§ **Exercise details**: Return the run of lines below that opens with the line containing "Mehr anzeigen (766, 1774)" and closes with the line containing "Weite Jeans für Damen (380, 1534)", keeping each one exact.

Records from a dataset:
Start of Block

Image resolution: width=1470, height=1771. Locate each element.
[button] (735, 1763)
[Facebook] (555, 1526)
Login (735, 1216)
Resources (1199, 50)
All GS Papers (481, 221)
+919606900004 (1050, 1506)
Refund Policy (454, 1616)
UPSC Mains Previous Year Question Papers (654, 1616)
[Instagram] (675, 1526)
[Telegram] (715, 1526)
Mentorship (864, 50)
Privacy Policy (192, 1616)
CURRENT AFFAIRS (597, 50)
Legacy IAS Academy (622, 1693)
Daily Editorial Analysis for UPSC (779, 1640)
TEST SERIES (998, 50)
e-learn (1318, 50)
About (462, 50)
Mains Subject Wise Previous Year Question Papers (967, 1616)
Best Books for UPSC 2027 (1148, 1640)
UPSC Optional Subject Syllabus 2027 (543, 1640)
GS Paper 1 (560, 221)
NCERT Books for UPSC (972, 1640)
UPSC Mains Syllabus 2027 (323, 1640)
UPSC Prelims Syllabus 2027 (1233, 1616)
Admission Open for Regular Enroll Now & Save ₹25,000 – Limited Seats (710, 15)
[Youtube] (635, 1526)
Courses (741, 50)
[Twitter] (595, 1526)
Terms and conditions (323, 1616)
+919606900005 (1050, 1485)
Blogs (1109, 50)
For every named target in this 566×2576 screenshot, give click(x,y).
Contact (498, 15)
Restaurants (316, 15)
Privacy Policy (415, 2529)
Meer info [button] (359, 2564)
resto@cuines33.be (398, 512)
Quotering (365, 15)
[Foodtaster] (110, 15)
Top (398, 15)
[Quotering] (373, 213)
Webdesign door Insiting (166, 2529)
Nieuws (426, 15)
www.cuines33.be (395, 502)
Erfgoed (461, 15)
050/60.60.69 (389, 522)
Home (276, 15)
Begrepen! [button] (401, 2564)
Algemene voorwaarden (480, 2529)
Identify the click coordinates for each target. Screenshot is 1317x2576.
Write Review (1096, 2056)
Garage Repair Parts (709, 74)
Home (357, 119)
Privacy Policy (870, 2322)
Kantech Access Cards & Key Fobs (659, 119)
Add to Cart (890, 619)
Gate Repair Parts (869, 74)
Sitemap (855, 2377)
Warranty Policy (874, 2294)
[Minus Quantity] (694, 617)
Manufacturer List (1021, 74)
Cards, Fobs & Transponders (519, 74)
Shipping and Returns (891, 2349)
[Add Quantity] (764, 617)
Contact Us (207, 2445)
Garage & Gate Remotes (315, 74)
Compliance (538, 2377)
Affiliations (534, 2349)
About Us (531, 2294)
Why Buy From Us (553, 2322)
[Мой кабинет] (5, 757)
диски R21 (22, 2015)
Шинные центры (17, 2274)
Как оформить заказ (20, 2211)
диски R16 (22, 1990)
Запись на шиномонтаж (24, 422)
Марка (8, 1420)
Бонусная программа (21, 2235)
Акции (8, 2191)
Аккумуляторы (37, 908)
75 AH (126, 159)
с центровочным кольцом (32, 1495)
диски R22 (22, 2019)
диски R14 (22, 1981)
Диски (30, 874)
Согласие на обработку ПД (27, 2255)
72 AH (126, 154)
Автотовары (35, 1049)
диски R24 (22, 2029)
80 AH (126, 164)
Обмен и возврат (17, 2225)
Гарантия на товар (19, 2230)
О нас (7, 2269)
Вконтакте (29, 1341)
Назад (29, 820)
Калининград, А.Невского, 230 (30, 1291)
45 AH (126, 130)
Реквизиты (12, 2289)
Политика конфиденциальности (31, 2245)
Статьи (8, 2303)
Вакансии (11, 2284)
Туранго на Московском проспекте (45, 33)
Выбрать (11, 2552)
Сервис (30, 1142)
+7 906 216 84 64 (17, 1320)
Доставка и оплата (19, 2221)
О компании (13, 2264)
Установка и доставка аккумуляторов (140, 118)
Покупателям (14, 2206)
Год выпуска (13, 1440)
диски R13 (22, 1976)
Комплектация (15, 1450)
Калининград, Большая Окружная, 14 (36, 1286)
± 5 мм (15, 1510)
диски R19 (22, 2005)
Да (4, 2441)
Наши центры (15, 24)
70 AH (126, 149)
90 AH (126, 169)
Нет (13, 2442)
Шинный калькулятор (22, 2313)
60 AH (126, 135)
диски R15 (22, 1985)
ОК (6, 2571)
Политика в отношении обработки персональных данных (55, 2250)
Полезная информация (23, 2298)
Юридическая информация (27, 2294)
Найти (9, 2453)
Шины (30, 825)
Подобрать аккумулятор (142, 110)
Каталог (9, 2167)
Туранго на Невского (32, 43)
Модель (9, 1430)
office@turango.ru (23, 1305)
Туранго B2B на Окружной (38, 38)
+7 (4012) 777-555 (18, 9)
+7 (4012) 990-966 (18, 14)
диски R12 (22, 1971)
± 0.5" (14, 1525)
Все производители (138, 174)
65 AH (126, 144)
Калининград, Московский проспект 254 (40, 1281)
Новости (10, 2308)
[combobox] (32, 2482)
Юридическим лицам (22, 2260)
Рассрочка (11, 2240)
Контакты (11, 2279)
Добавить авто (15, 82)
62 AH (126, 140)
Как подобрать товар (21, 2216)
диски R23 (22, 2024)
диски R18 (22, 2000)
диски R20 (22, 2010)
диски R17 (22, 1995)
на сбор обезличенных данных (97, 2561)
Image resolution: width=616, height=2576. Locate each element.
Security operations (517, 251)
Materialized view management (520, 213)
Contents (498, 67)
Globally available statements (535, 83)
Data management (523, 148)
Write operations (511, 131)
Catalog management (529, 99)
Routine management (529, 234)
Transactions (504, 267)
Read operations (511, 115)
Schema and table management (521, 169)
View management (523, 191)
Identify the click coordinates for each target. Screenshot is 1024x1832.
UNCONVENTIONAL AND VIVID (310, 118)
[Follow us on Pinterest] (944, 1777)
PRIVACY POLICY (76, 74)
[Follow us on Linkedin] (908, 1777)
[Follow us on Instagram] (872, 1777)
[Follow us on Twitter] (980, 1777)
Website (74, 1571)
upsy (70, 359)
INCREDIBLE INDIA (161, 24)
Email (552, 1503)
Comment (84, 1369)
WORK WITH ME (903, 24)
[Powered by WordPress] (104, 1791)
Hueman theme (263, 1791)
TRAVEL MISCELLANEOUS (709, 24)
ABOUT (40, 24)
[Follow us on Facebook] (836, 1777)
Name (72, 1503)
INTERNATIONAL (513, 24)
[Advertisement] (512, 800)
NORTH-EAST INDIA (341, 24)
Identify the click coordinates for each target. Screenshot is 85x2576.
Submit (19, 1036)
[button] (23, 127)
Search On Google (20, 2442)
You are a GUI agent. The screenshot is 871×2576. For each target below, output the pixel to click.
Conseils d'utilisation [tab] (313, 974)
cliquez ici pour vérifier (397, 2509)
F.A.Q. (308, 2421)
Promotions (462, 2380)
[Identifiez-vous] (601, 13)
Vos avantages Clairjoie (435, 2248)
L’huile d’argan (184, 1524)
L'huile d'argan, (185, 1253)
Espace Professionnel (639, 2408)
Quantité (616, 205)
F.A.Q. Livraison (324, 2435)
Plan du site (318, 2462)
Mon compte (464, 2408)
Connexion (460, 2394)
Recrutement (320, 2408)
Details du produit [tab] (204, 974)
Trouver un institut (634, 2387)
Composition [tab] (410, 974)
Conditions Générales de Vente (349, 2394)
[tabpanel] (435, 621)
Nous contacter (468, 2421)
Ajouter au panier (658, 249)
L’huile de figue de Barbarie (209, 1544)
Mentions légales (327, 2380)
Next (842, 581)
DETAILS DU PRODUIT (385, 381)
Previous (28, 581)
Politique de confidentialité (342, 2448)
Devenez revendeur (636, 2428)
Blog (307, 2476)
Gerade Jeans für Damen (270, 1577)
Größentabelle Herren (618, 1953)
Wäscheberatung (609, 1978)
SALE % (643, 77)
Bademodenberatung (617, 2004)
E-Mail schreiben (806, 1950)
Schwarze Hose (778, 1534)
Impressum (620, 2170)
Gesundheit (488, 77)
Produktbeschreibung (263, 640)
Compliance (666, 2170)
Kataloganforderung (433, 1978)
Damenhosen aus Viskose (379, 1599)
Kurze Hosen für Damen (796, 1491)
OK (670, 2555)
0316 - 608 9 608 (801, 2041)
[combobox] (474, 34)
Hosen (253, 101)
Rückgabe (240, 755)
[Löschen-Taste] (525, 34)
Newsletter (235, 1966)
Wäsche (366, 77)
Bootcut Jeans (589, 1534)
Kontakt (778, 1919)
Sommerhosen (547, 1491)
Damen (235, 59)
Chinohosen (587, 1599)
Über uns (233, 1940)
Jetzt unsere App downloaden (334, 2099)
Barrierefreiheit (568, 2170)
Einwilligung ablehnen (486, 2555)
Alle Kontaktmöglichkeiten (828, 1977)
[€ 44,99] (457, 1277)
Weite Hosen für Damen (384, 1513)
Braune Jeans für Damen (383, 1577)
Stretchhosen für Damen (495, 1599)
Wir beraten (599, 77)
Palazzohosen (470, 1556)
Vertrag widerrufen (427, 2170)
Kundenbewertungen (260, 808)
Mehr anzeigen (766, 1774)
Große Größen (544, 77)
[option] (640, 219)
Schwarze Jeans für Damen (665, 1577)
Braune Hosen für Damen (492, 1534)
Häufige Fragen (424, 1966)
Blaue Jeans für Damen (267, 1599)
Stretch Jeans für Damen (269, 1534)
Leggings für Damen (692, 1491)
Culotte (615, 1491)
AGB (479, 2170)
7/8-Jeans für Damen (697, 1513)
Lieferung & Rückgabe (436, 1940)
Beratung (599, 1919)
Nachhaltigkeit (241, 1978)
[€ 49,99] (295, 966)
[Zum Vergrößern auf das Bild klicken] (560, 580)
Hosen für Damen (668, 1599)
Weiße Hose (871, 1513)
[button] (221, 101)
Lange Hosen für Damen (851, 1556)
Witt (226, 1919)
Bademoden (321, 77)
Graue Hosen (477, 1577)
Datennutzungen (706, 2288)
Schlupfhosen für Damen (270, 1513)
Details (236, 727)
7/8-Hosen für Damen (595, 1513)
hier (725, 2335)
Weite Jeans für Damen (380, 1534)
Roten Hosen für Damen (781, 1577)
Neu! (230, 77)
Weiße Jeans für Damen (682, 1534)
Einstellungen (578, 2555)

End of Block

§ **Completed exercise**:
Mehr anzeigen (766, 1774)
Große Größen (544, 77)
[option] (640, 219)
Schwarze Jeans für Damen (665, 1577)
Braune Hosen für Damen (492, 1534)
Häufige Fragen (424, 1966)
Blaue Jeans für Damen (267, 1599)
Stretch Jeans für Damen (269, 1534)
Leggings für Damen (692, 1491)
Culotte (615, 1491)
AGB (479, 2170)
7/8-Jeans für Damen (697, 1513)
Lieferung & Rückgabe (436, 1940)
Beratung (599, 1919)
Nachhaltigkeit (241, 1978)
[€ 49,99] (295, 966)
[Zum Vergrößern auf das Bild klicken] (560, 580)
Hosen für Damen (668, 1599)
Weiße Hose (871, 1513)
[button] (221, 101)
Lange Hosen für Damen (851, 1556)
Witt (226, 1919)
Bademoden (321, 77)
Graue Hosen (477, 1577)
Datennutzungen (706, 2288)
Schlupfhosen für Damen (270, 1513)
Details (236, 727)
7/8-Hosen für Damen (595, 1513)
hier (725, 2335)
Weite Jeans für Damen (380, 1534)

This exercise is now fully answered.